Depuis le 25 septembre, l’archipel malgache vit au rythme d’une crise politique fulgurante, née de la mobilisation d’un mouvement de jeunes dénonçant la stagnation socio-économique et l’autoritarisme présumé du président Andry Rajoelina « TGV » (51 ans). Ce mouvement, en quelques jours, a su capter l’attention nationale et internationale, mobilisant dans les grandes villes et imposant à l’exécutif une pression inédite depuis les contestations qui avaient conduit Rajoelina au pouvoir il y a plus d’une décennie.
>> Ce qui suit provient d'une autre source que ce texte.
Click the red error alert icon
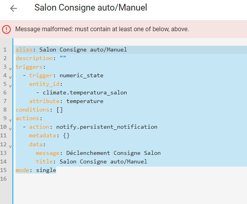Screen dimensions: 247x204 click(6, 29)
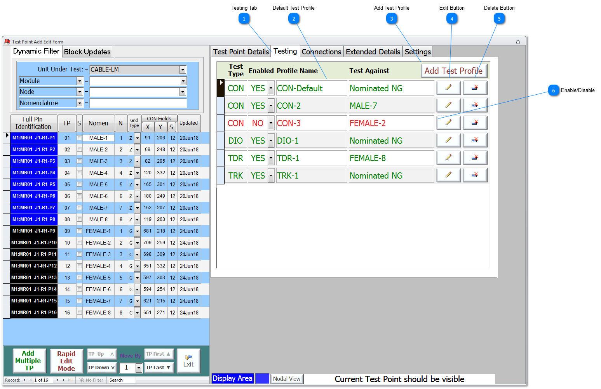
Task: Open the Unit Under Test dropdown
Action: tap(183, 70)
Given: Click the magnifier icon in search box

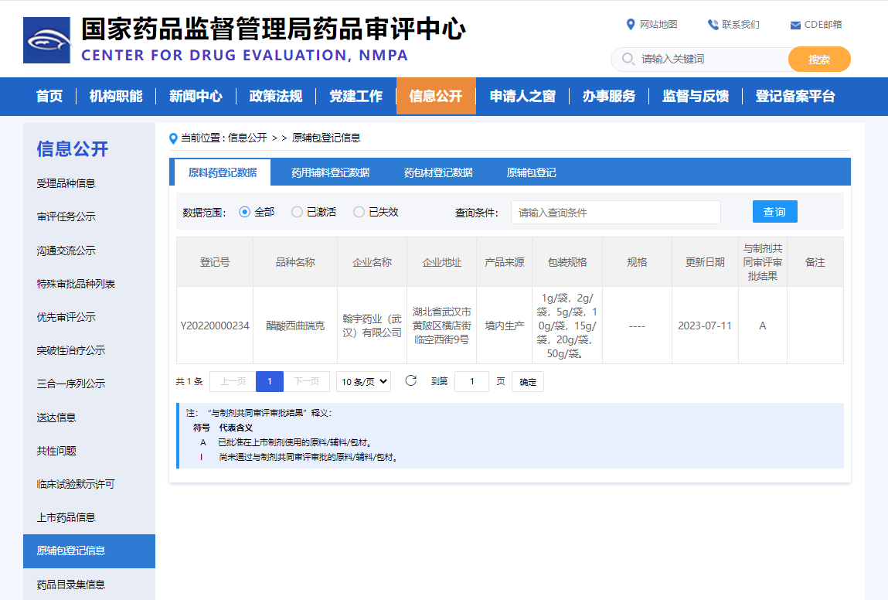Looking at the screenshot, I should pos(628,60).
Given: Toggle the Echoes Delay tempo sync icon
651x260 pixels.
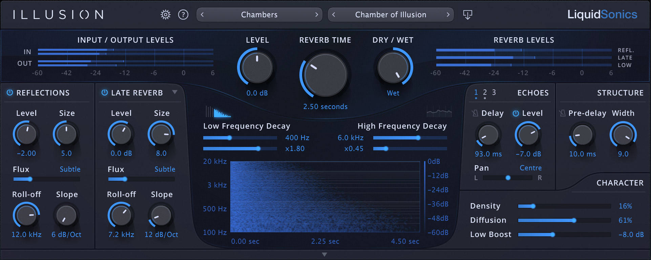Looking at the screenshot, I should [475, 113].
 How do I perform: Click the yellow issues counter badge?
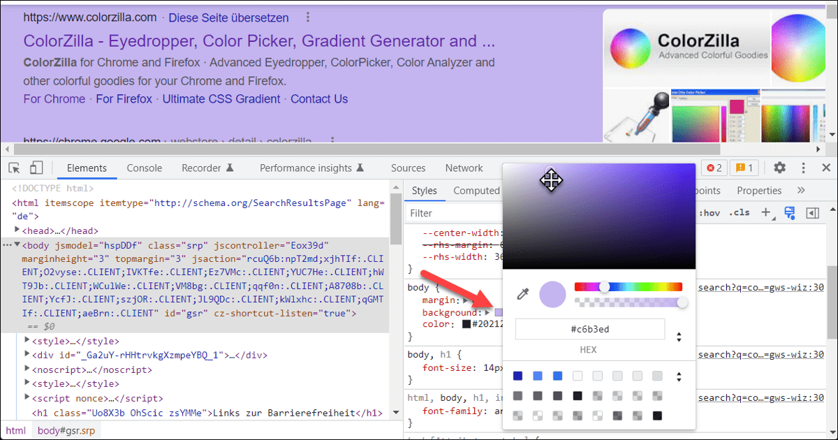pyautogui.click(x=744, y=168)
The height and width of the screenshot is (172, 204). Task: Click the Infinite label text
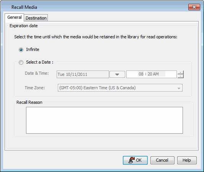(x=33, y=49)
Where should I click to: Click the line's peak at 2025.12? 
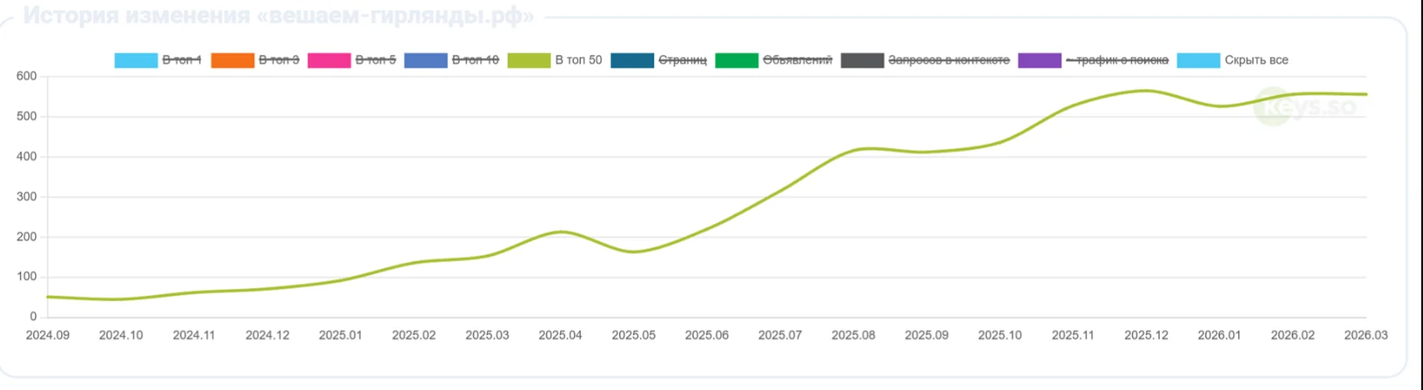pos(1146,91)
Coup d’état militaire a-t-il été consommé ou en téléchargement ?
La rupture institutionnelle s’est accélérée vendredi dernier, lorsque des officiers de haut rang, identifiés comme appartenant au CAPSAT, le Corps d’administration des personnes et des services de l’armée de terre, basé à Soanierana, près d’Antananarivo, ont annoncé publiquement leur soutien « au peuple » et à ses revendications. Cette bascule militaire contre l’autorité présidentielle constitue un signal grave : à Madagascar, où l’armée reste un arbitre silencieux de la vie politique, une telle prise de position précipite souvent les dénouements.
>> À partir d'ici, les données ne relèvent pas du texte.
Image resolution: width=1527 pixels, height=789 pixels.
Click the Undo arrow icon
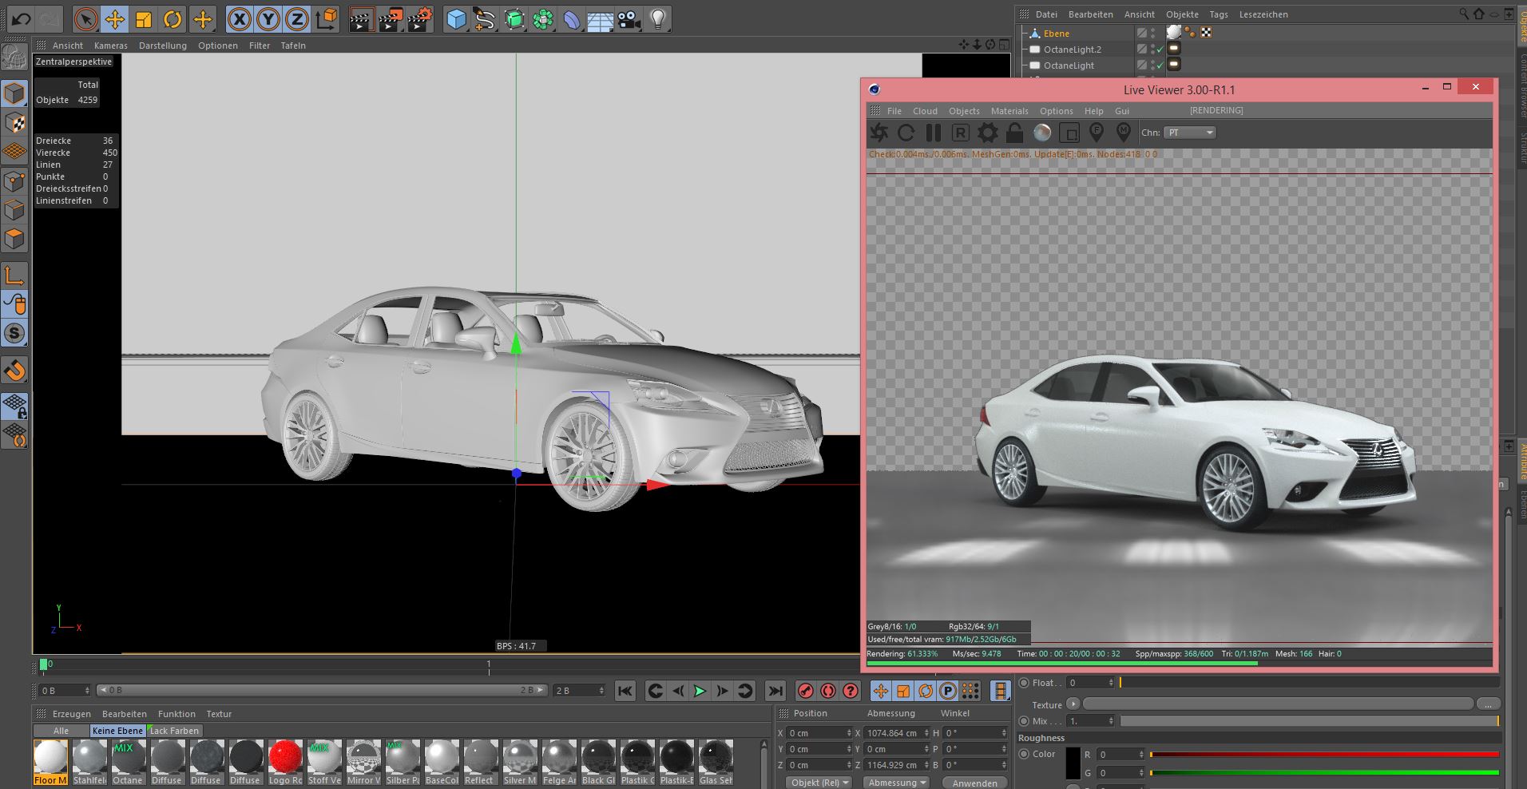[x=21, y=19]
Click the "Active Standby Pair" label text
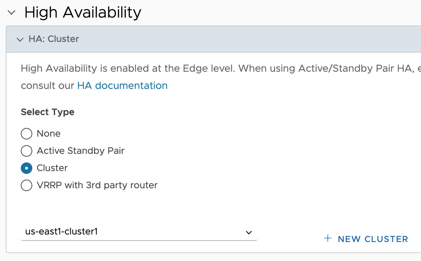This screenshot has width=421, height=261. [81, 151]
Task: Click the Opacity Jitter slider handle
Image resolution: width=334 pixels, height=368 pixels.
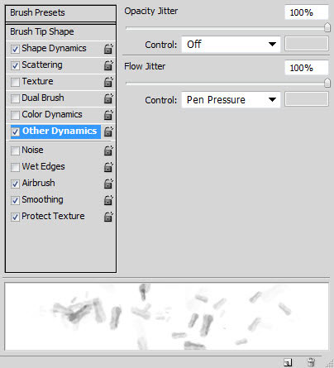Action: click(327, 27)
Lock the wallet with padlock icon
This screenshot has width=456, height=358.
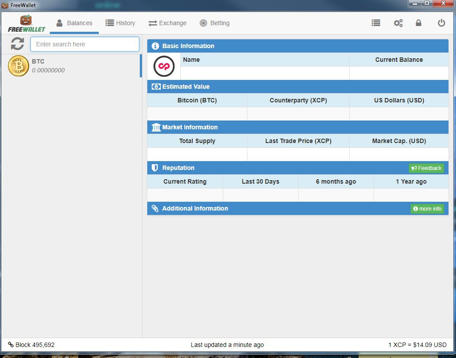tap(419, 23)
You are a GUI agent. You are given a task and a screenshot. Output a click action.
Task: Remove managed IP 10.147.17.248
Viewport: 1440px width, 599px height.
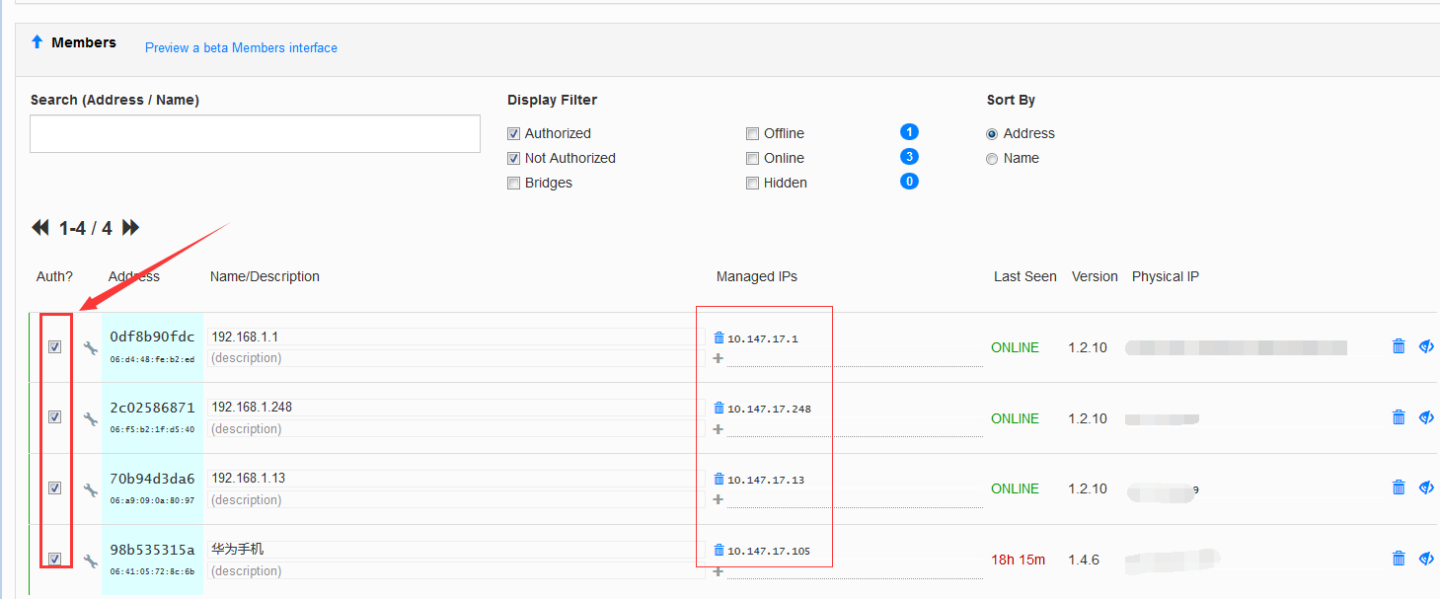[719, 408]
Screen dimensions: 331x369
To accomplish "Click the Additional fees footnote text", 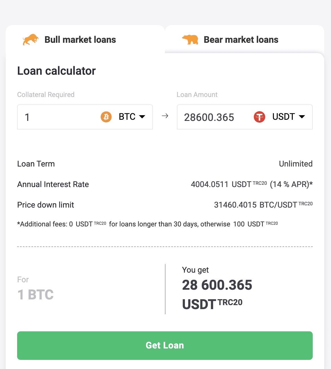I will click(x=148, y=224).
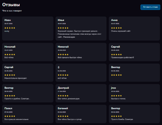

Rajoelina exfiltré du palais par l’homme d’affaires Rafatomanga
Dans ce contexte, des informations confirmées par plusieurs sources locales à Confidentiel Afrique et relayées par des médias régionaux ont alimenté la thèse d’une fuite imminente du chef de l’État. Trois avions privés attendaient, selon des sources exclusives de Confidentiel Afrique, sur le tarmac de l’aéroport d’Antananarivo, dont un affrété par un richissime homme d’affaires malgache, proche du président Rajoelina, du nom Rafatomanga, connu pour ses opérations d’exfiltration d’urgence. Des liens ont été évoqués avec l’affaire Carlos Ghosn, l’ancien PDG de Renault-Nissan exfiltré du Japon en 2019. Le nom de ce richissime homme d’affaires avait circulé dans les officines diplomatiques et de renseignements. Bien que non authentifiées officiellement, ces révélations ont renforcé le sentiment d’un vide au sommet de l’État.
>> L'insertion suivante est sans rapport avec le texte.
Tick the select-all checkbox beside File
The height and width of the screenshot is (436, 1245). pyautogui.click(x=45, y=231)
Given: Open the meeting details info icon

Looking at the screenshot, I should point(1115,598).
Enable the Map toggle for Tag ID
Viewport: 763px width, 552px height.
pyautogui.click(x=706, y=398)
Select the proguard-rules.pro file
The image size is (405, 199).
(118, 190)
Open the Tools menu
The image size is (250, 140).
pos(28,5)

Depuis plusieurs jours, le président reste invisible : aucun déplacement public, aucun discours télévisé, aucune réunion gouvernementale de crise communiquée. Des rumeurs insistantes le disent hors du palais présidentiel, peut-être déjà sur le départ, voire à l’étranger. En l’absence d’informations transparentes, la rue s’empare du récit, et l’espace médiatique est saturé de spéculations.
Cette situation traduit deux faiblesses structurelles de la politique malgache. D’abord, la fragilité des institutions face à une pression populaire soutenue : contrairement aux démocraties consolidées, Madagascar peine à gérer les protestations dans un cadre républicain stable, et le rôle de l’armée est souvent déterminant dans la sortie de crise. Ensuite, l’absence de communication officielle ouvre la voie à la prolifération de récits concurrents, affaiblissant encore la confiance des citoyens dans le pouvoir et alimentant la polarisation.
À l’heure actuelle, Madagascar semble suspendu entre deux scénarios : un départ de Rajoelina, orchestré discrètement via des appuis financiers et logistiques extérieurs, ou un bras de fer institutionnel où l’armée imposerait une transition. Dans les deux cas, l’issue immédiate ne résoudra pas les tensions profondes liées à la pauvreté, aux inégalités et à la crise de légitimité qui mine le pays depuis des années. Les prochaines heures diront si Antananarivo entre dans une nouvelle séquence de son histoire, marquée une fois de plus par le contraste entre le tumulte des rues et le silence feutré des bureaux du pouvoir. Selon des informations de Confidentiel Afrique, Paris devrait être sa destination finale, sauf changement de dernière minute, où vivent son épouse et ses enfants.